### WORK ITEM
Your job with the data below is to output exactly the lines from the one holding "Open black slip-on" down to the one holding "Click the euro billing sidebar icon", both included, and no others.

--- SOURCE INFORMATION ---

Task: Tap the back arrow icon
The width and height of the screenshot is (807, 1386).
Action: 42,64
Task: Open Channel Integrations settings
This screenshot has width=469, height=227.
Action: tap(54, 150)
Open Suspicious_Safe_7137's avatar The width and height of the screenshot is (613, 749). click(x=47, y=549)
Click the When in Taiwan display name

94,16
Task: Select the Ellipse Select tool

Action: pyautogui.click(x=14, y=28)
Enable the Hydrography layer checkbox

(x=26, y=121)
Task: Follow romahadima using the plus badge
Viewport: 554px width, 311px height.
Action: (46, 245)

---
--- SOURCE INFORMATION ---

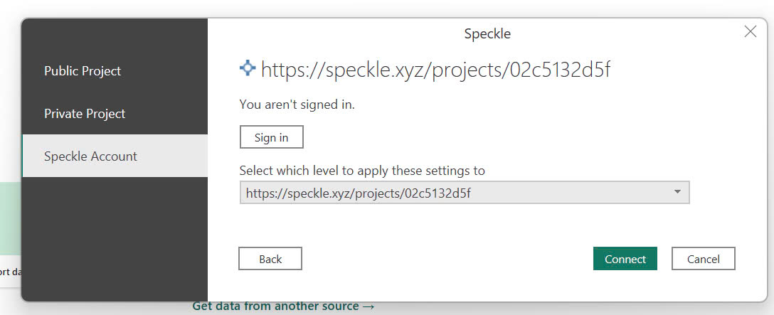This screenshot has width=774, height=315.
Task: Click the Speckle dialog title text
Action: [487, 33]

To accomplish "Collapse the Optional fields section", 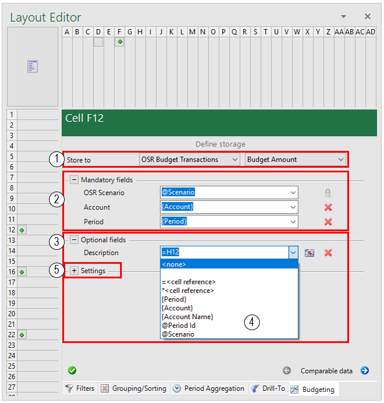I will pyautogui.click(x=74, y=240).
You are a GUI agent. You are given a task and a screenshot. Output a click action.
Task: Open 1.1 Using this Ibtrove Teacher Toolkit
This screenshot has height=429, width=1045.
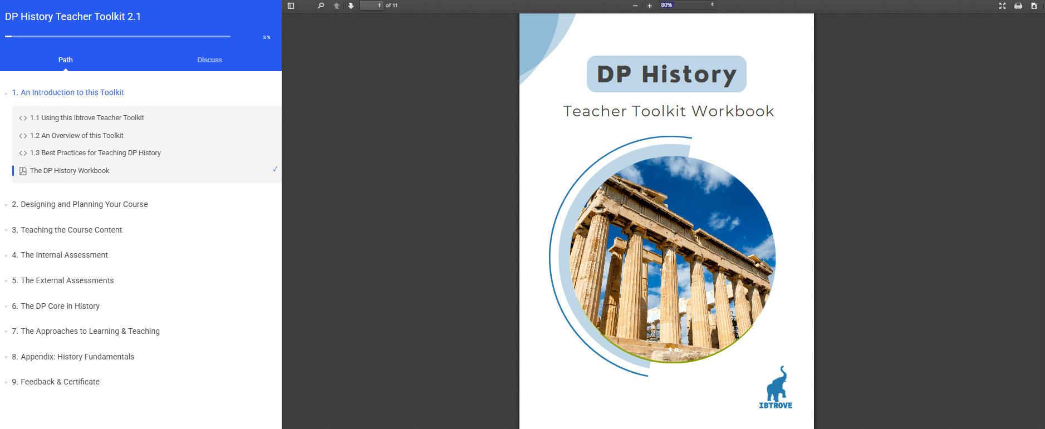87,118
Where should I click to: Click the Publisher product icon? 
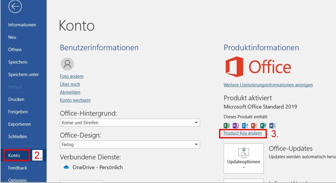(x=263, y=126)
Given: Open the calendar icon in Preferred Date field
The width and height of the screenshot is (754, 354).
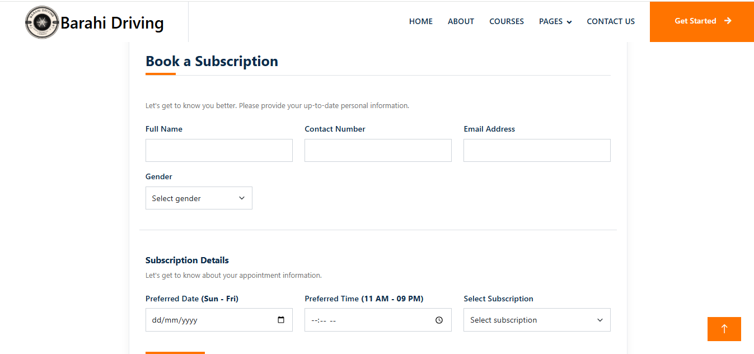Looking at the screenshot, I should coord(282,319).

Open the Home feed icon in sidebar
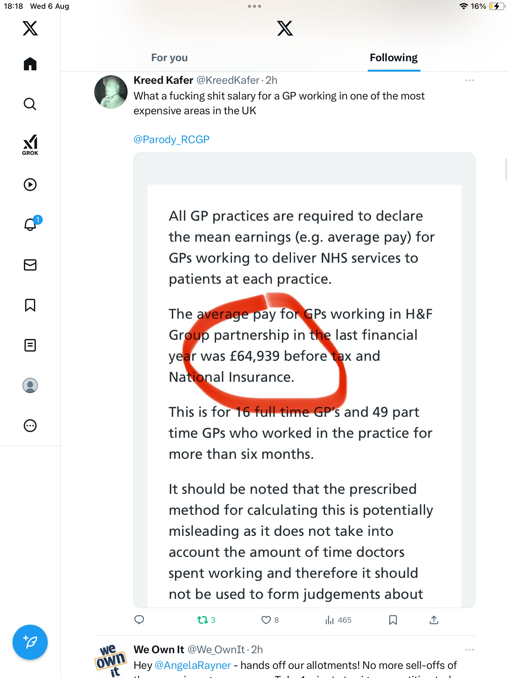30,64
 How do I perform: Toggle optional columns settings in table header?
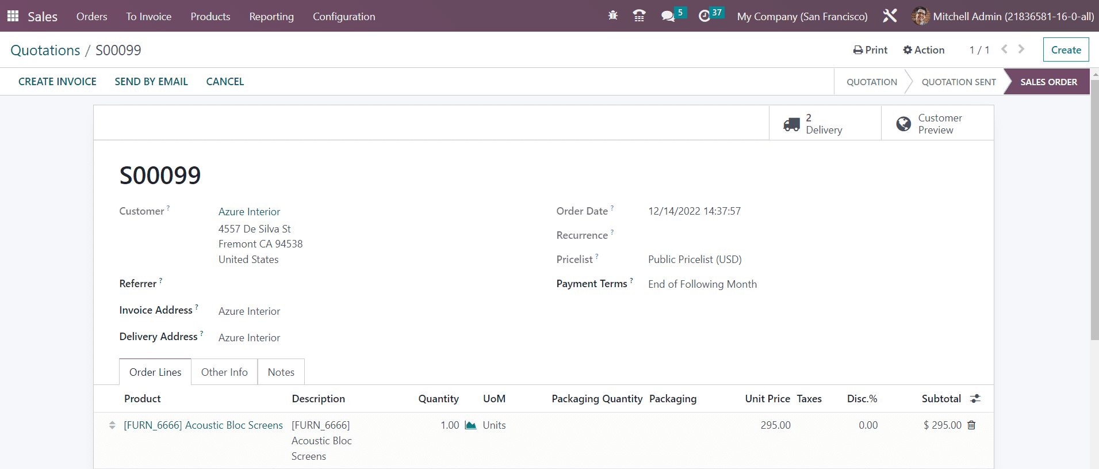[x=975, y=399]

---
--- SOURCE INFORMATION ---

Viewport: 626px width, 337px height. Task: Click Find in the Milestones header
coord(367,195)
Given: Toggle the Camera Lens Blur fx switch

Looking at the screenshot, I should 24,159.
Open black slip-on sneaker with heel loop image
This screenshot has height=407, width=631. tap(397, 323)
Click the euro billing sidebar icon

---

### YOUR SOLUTION
Open black slip-on sneaker with heel loop image
This screenshot has height=407, width=631. tap(397, 323)
Click the euro billing sidebar icon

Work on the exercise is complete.